* _Your objective_
Reproduce verbatim the lines of the data below, starting with the line that contains "The height and width of the screenshot is (810, 1512)." and ending with the line that contains "File is located at coordinates (534, 82).", both included.

Rows of pointing data:
═══

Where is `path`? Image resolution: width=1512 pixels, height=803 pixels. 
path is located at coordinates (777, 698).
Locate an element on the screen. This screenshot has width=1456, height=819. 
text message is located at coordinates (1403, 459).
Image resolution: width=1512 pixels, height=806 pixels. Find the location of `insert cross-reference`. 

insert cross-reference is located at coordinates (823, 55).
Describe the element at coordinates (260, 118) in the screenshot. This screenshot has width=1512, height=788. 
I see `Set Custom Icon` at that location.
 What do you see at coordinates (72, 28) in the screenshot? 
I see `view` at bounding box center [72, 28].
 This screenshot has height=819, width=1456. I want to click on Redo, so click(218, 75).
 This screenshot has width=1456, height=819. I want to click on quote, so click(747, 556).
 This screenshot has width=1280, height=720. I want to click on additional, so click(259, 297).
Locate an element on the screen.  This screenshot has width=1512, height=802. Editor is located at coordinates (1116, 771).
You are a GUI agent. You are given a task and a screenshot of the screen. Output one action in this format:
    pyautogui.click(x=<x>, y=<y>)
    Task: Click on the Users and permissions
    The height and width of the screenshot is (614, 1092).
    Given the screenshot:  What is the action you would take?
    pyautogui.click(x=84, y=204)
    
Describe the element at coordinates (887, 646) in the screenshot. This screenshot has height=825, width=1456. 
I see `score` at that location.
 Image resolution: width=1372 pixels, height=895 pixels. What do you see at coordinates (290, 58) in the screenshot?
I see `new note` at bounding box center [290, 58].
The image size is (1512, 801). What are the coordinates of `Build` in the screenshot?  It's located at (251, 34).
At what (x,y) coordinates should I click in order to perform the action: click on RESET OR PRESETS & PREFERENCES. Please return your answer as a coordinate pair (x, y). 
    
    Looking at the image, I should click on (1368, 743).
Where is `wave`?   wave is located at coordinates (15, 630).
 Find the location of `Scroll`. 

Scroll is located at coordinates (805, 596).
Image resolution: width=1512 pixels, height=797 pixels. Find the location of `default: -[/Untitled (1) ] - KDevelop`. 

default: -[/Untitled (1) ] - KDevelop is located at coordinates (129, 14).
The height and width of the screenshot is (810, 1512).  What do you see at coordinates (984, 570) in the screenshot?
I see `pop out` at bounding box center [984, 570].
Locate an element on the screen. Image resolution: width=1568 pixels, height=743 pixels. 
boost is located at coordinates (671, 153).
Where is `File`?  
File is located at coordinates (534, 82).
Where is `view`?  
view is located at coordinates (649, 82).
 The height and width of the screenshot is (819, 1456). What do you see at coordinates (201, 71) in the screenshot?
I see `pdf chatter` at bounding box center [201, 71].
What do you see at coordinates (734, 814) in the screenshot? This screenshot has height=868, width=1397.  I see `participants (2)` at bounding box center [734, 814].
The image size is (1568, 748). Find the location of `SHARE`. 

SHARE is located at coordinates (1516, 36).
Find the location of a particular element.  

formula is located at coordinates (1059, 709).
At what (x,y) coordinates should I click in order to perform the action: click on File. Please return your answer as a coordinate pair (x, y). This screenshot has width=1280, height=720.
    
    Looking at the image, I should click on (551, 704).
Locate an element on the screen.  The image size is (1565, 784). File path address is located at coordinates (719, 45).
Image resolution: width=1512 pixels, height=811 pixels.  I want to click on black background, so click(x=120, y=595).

═══

* _Solution for this task_
The height and width of the screenshot is (810, 1512).  What do you see at coordinates (984, 570) in the screenshot?
I see `pop out` at bounding box center [984, 570].
Locate an element on the screen. Image resolution: width=1568 pixels, height=743 pixels. 
boost is located at coordinates (671, 153).
Where is `File`?  
File is located at coordinates (534, 82).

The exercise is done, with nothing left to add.